#### [DESCRIPTION OF THE TASK]
Each line that holds the string "Select" counts once. Say how many such lines the entries have, giving the number only.

::: RECORD EXTRACTS

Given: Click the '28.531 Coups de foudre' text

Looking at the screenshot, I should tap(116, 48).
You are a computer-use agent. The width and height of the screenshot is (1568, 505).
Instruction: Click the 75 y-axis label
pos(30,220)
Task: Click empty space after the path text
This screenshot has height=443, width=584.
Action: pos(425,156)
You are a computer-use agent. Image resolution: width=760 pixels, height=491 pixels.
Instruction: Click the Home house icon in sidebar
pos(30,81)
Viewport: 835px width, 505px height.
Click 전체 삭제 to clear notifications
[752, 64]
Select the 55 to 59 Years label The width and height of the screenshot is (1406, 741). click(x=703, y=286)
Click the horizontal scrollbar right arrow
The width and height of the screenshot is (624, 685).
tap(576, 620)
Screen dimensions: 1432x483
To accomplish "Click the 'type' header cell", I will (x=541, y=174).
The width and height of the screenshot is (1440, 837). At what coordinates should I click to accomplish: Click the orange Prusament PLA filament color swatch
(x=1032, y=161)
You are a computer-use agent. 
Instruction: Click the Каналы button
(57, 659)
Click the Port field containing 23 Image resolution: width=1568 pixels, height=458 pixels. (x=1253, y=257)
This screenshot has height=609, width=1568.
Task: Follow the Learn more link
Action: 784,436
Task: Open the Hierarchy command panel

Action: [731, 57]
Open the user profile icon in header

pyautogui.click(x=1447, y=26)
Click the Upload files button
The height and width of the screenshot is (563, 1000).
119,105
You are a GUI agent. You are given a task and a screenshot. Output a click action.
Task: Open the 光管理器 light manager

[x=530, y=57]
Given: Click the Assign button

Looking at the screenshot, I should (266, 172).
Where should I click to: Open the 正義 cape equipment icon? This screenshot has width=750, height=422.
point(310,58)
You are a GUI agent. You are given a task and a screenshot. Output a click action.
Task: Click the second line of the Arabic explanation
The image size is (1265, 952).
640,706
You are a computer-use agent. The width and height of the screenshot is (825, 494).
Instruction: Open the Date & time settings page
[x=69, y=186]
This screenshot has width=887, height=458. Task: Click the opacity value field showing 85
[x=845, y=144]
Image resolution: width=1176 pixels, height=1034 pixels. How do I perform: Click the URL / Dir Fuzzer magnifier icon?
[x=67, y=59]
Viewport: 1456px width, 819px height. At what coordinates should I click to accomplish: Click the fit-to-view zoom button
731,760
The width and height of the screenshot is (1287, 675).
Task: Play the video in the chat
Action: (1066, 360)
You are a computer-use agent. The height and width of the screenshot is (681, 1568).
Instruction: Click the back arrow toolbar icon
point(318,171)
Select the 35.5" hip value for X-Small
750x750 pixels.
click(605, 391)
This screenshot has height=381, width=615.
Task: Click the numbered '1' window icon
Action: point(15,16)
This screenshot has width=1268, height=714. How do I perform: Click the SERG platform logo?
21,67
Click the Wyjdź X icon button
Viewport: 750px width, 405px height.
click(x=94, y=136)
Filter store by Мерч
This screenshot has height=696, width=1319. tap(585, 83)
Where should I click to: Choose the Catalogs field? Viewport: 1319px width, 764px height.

::::::

#### [SOLUTION FOR THIS TASK]
2